RECORD EXTRACTS START

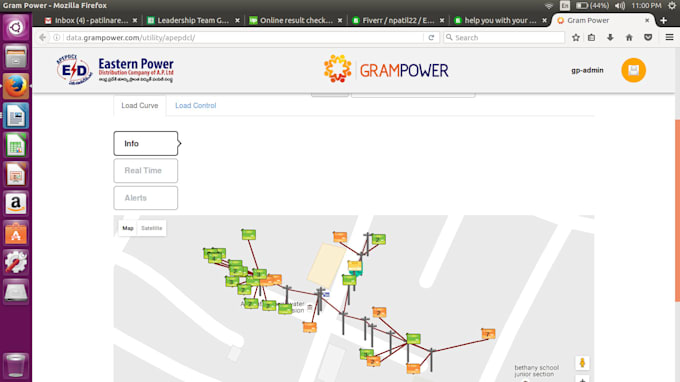Open the Firefox downloads arrow icon
The width and height of the screenshot is (680, 382).
(610, 38)
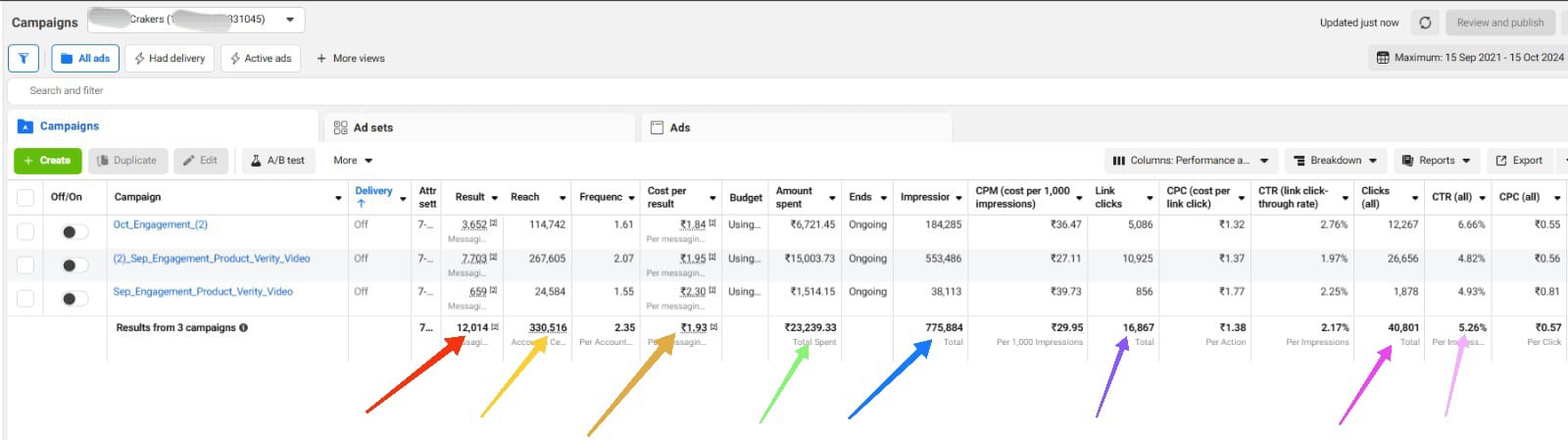Open the Breakdown dropdown menu
Viewport: 1568px width, 440px height.
(1335, 161)
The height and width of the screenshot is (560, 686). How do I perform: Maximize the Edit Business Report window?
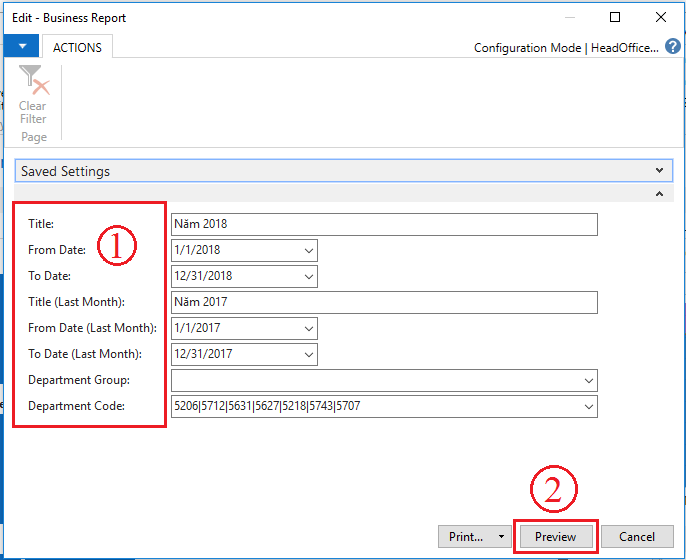pos(615,17)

RECORD EXTRACTS END

## THE PROBLEM
The lines from the one containing "The height and" through the last line of the entries are to be copied exactly, both ends included, and the pictures are to be omitted.

## SOLUTION FOR THIS PROBLEM
The height and width of the screenshot is (560, 686). How do I perform: Maximize the Edit Business Report window?
pos(615,17)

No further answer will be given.